Problem details: Reproduce the part of the data that opens with the line containing "Edit the Market Analysis heading text" and runs through the end of the data. Leave the pictures out.

==== Input data ====

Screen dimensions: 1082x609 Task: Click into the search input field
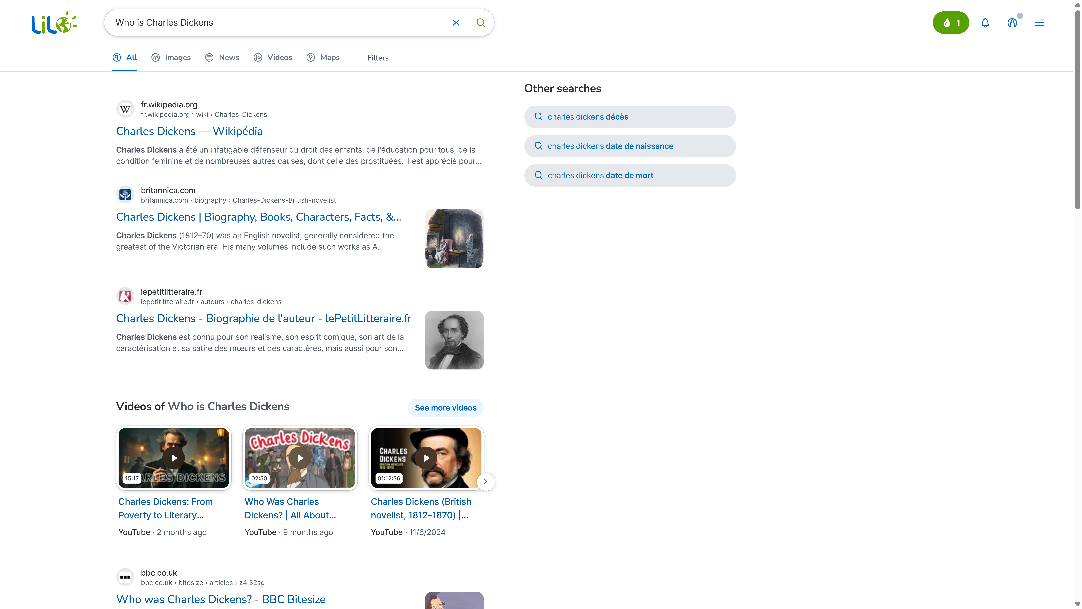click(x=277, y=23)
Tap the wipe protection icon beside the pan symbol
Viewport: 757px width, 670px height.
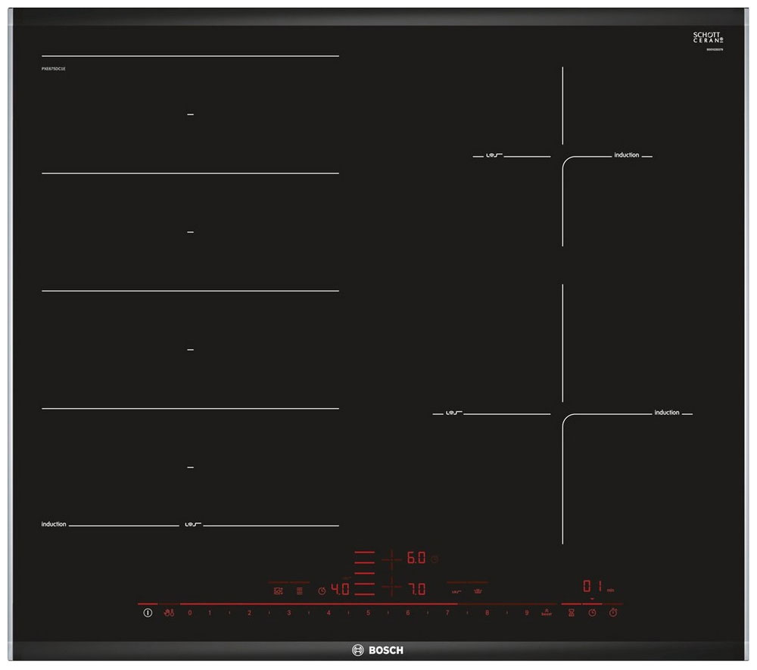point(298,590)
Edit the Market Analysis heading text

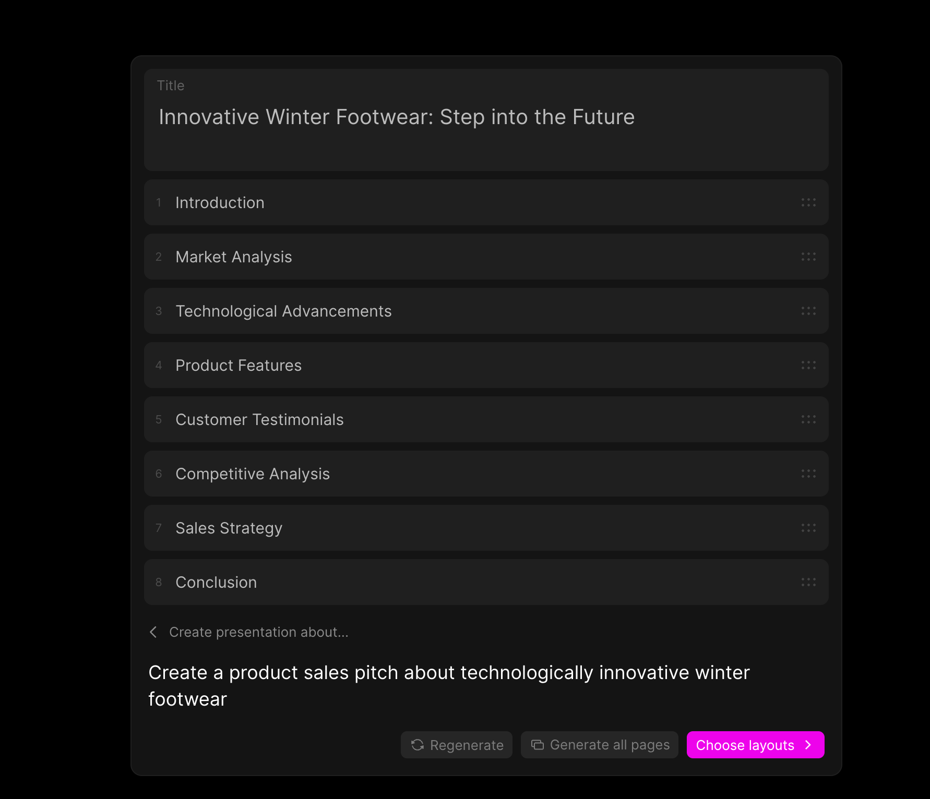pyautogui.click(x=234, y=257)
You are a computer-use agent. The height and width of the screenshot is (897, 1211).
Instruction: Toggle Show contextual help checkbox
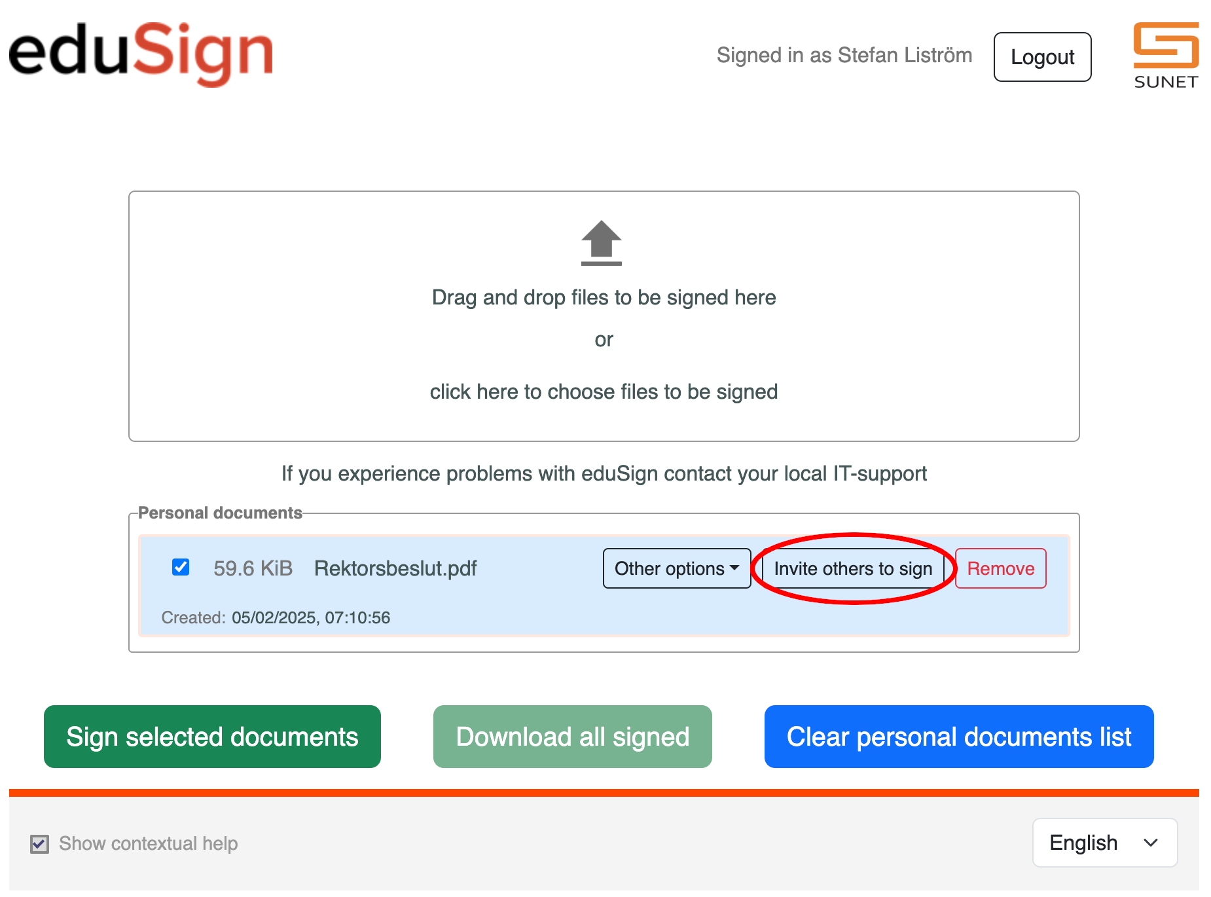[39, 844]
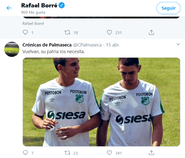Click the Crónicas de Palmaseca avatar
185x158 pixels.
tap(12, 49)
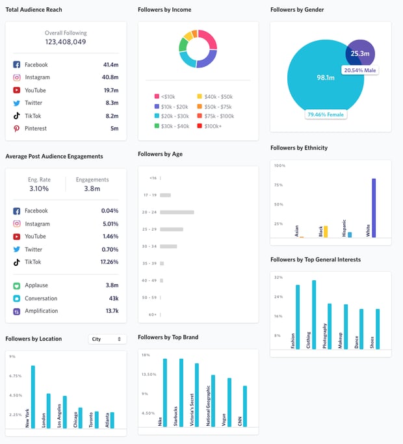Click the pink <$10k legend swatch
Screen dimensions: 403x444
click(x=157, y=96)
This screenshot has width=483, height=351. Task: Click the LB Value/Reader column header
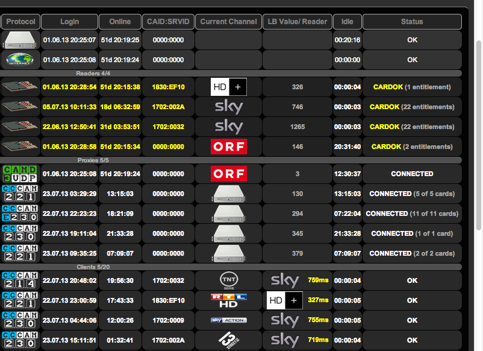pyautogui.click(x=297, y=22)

====

Worked solution:
Edit the Market Analysis heading text

pyautogui.click(x=234, y=257)
You are a computer-use agent. The height and width of the screenshot is (897, 1211).
Instruction: Toggle Show contextual help checkbox
[39, 844]
Click the Crónicas de Palmaseca avatar
185x158 pixels.
tap(12, 49)
Click the pink <$10k legend swatch
Screen dimensions: 403x444
click(x=157, y=96)
This screenshot has width=483, height=351. Task: Click the LB Value/Reader column header
pyautogui.click(x=297, y=22)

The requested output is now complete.